Mariem Njeh
12 Août 2026•Mise à jour: 12 Août 2026
Le président de l'Eurogroupe, Kyriakos Pierrakakis, a plaidé pour un marché bancaire davantage intégré en Europe, dans un entretien accordé à la lettre d'information sur la supervision de la Banque centrale européenne (BCE).
Dans cet entretien, il a exposé sa vision de la manière dont le système financier peut devenir un moteur de la compétitivité et de la croissance européennes.
"Notre compétitivité dépend de notre capacité à investir. Nous avons besoin de banques capables d'opérer à une véritable échelle européenne, de soutenir les entreprises où qu'elles se trouvent dans le marché unique, et d'allouer le capital de manière efficace vers les priorités stratégiques de l'Europe", a-t-il déclaré.
Selon le président de l'Eurogroupe, cela suppose que les banques puissent opérer plus facilement au-delà des frontières, afin de permettre aux capitaux et à la liquidité de se diriger vers les opportunités d'investissement les plus productives à travers l'Europe. Cela suppose également un cadre réglementaire qui reste robuste tout en devenant plus simple, plus cohérent et plus prévisible.
Pierrakakis décrit l'Union bancaire comme étant complémentaire à l'Union de l'épargne et des investissements (UEI). Selon lui, l'UEI joue un rôle essentiel dans la mobilisation de l'épargne abondante de l'Europe et dans son orientation vers l'investissement productif. Mais les banques assurent environ 70% du financement de l'économie européenne et resteront, selon lui, la principale source de financement des entreprises, en particulier des PME, dans un avenir prévisible.
Tout en soulignant l'importance de l'Union bancaire pour la stabilité financière, le président de l'Eurogroupe propose de développer un marché bancaire européen plus intégré en tant que projet de compétitivité. "L'objectif global est de construire un secteur bancaire résilient, compétitif et véritablement européen, qui complète l'Union de l'épargne et des investissements et contribue à financer la croissance et la compétitivité à long terme de l'Europe", a-t-il affirmé.
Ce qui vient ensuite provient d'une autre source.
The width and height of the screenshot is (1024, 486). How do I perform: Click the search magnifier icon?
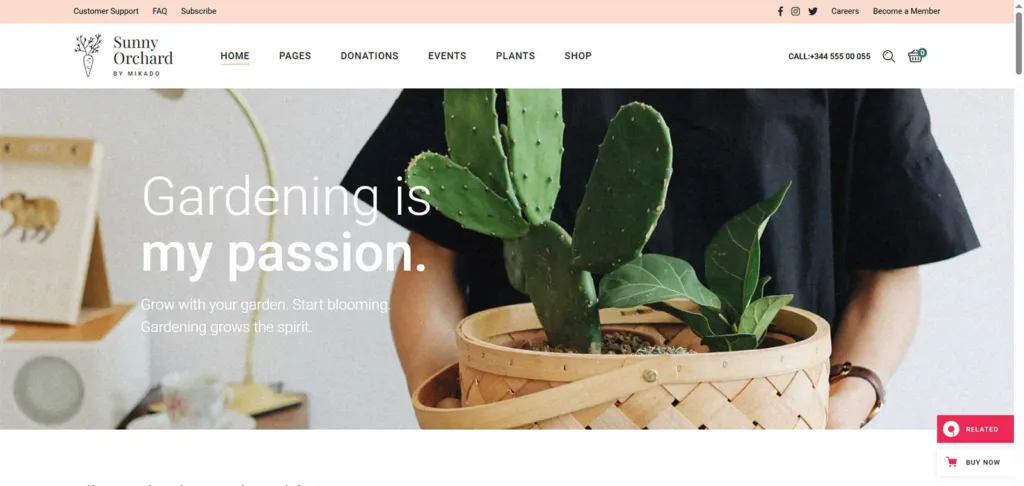[x=889, y=56]
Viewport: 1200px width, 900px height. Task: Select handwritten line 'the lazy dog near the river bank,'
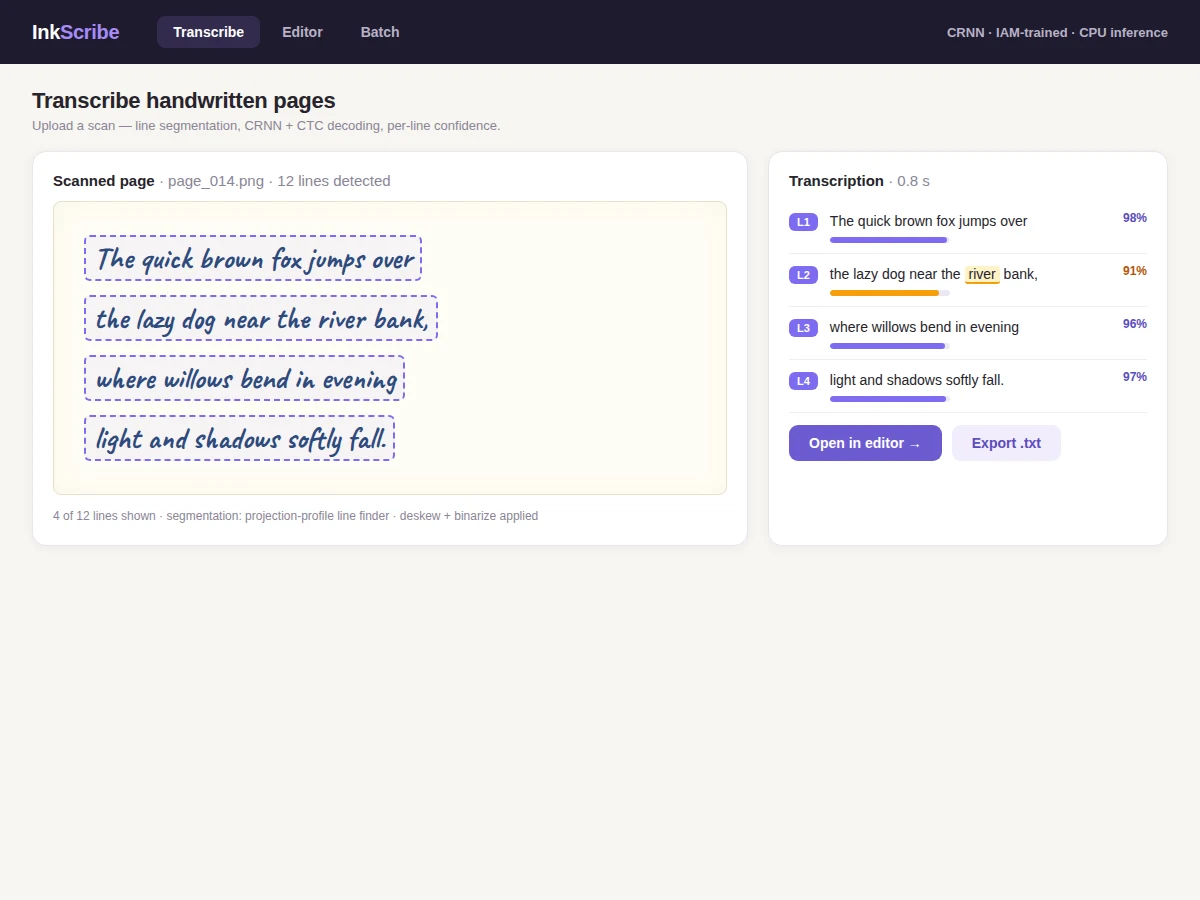pos(261,318)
Le président de l'Eurogroupe défend par ailleurs un cadre réglementaire plus simple, plus cohérent et plus prévisible. Selon lui, la réduction de la complexité inutile peut rendre le système bancaire plus transparent, renforcer la supervision et rendre son fonctionnement moins coûteux.
Sur la question des risques opérationnels et cyber liés aux outils d'intelligence artificielle puissants, Pierrakakis souligne que la consolidation transfrontalière dans le secteur bancaire peut donner aux banques l'échelle et une plus grande capacité à investir dans l'innovation et à renforcer leur résilience opérationnelle, deux éléments jugés essentiels face aux défis et opportunités posés par les développements de l'IA.
Contexte
L'Union bancaire constitue une étape essentielle vers la réalisation de l'union économique et monétaire de l'UE. Elle repose sur un ensemble de règles, de procédures et d'outils visant à renforcer la résilience et la supervision des banques de la zone euro et leur capacité à résister aux crises financières.
Ses principaux objectifs sont de renforcer la sécurité et la solidité des banques, de permettre la résolution des établissements non viables sans recourir à l'argent des contribuables et avec un impact minimal sur l'économie réelle, et de réduire la fragmentation du marché en harmonisant les règles et la supervision bancaires.
L'Union bancaire regroupe automatiquement les États membres de la zone euro ; avec l'adhésion de la Bulgarie et de la Croatie le 1er octobre 2020, elle compte actuellement 21 États membres.
Les États membres n'appartenant pas à la zone euro peuvent également la rejoindre en instaurant une coopération rapprochée avec la Banque centrale européenne (BCE), ce qui leur permet de participer aux mécanismes de supervision et de résolution sans adopter l'euro.